Toma Kostov Davidov (2 May 1863 - 15 March 1903) was a Bulgarian Army officer and participant in the Macedonian Revolutionary Movement, a vojvode of the Macedonian Supreme Committee, later becoming a commander in the Internal Macedonian Revolutionary Organization.

== Biography ==
He was born in Lovech, then in the Ottoman Empire on 2 May 1863. He participated as a volunteer in the Serbo-Bulgarian War. Davidov graduated a military school in Sofia together with Gotse Delchev and Boris Sarafov.
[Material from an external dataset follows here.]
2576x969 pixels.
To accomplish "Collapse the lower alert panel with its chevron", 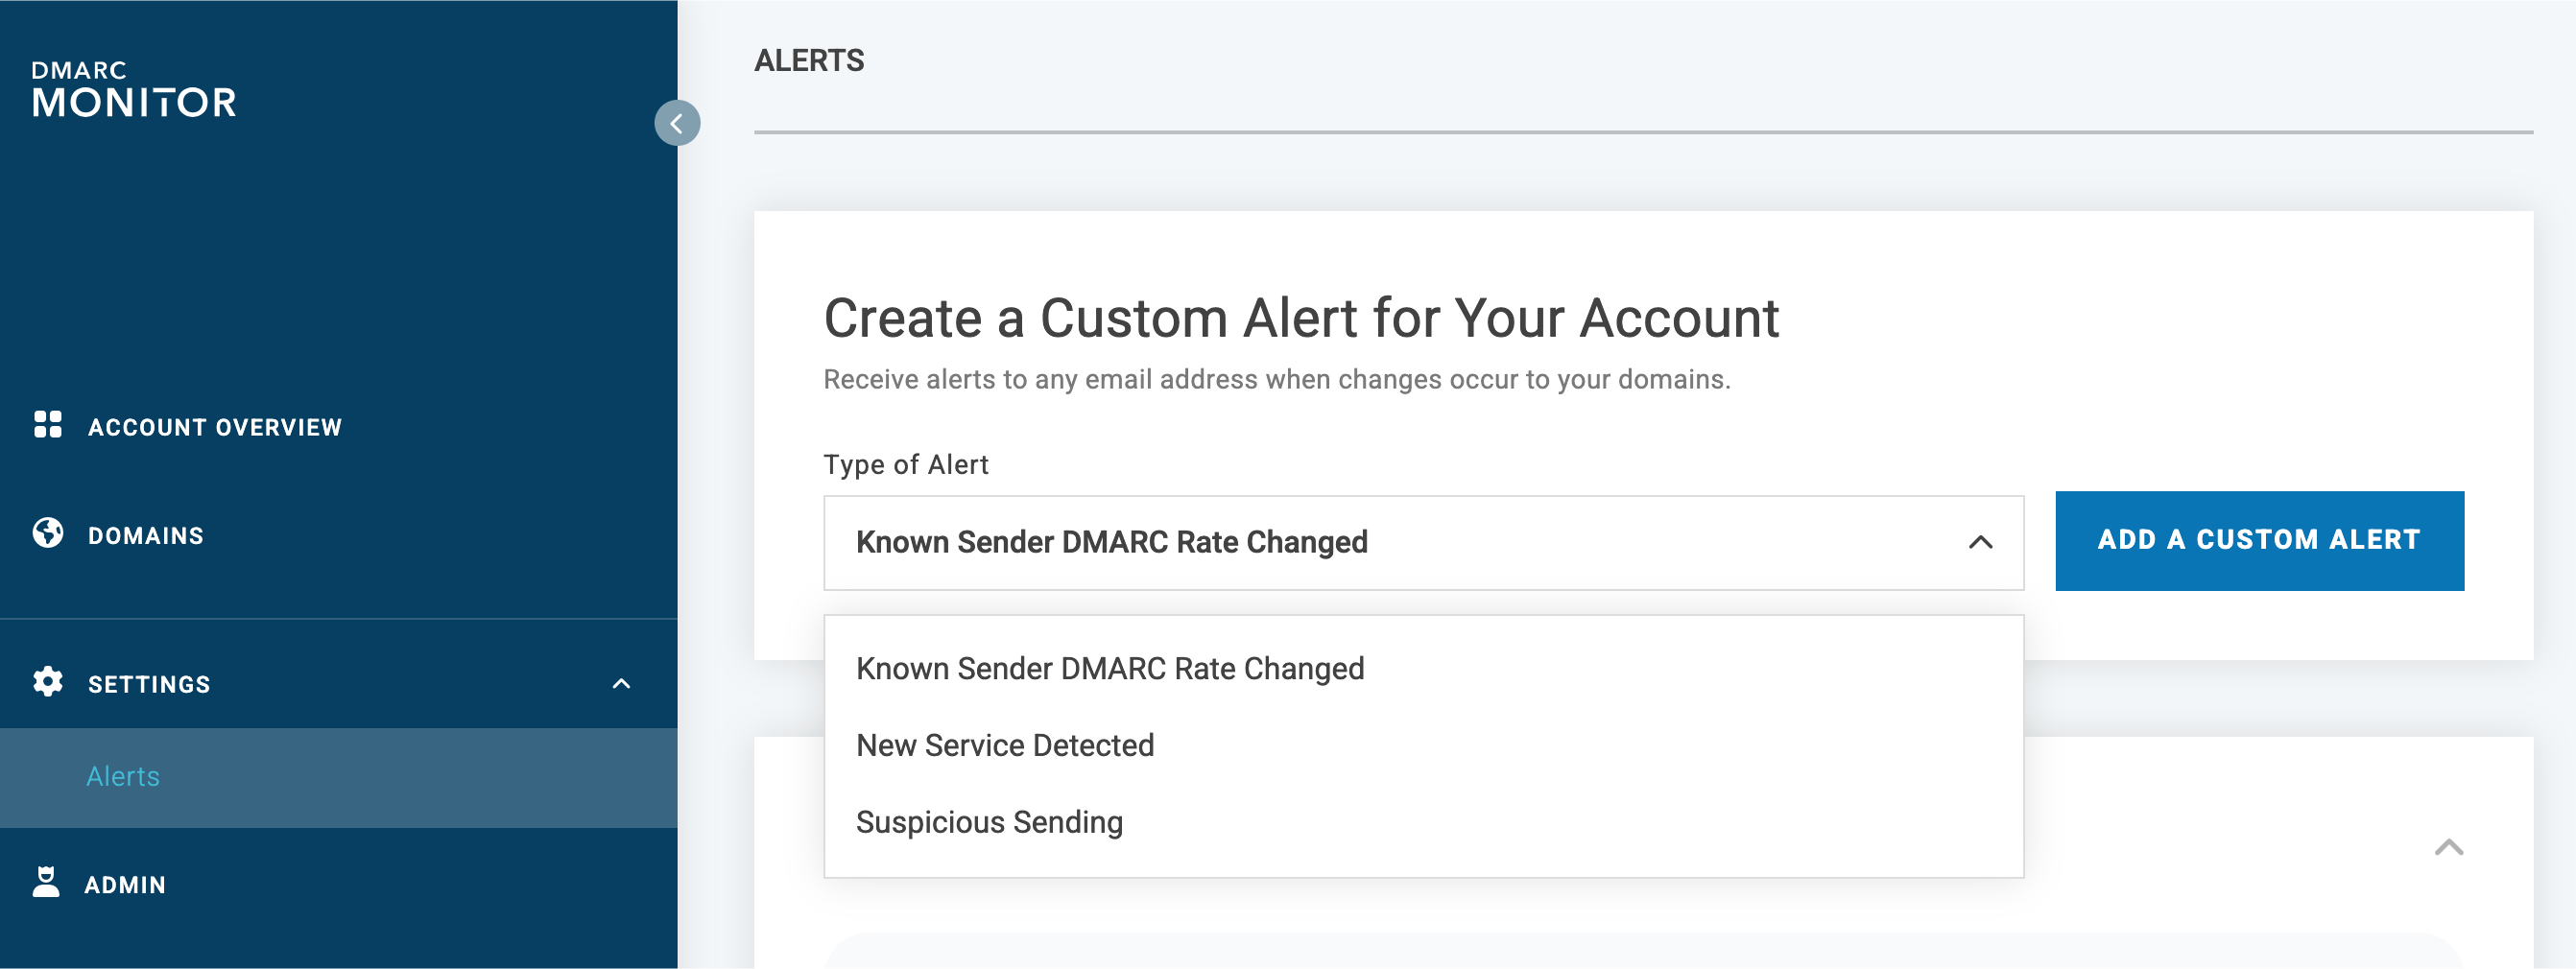I will [2447, 845].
In the summer of 1895 Davidov participated in the Supreme Macedonian Committee chetas' action, which was organized by the Macedonian Supreme Committee. After this action, Davidov joined the Bulgarian Officers' Brotherhoods. At the VІ Macedonian Congress in 1899 he was elected a member of the leadership of the Supreme Macedonian Committee along with Boris Sarafov, Anton Bozukov, Slavcho Kovachev and Hristo Sarakinov. At the VІІ Macedonian Congress in Sofia in 1900 he was re-elected vice-president of the committee. Then, disappointed by the ideological contradictions between the Macedonian Bulgarian activists, in 1902 he left for Ottoman Macedonia as a vojvode of the Internal Macedonian Revolutionary Organization. His cheta (fighter group) was active in the areas of Bitola, Ohrid and Demir Hisar. Once he told Gotse Delchev: I am not from Macedonia, but for its freedom I am ready to give my life in any moment. He was killed by Turkish ambush near village Odzoleni, near Ohrid, on 15 March 1903. On March 15, 2020, a commemorative plaque was erected on its frontal lobe in North Macedonia from local Macedonian Bulgarian activists. A few days later, it was destroyed by Macedonists.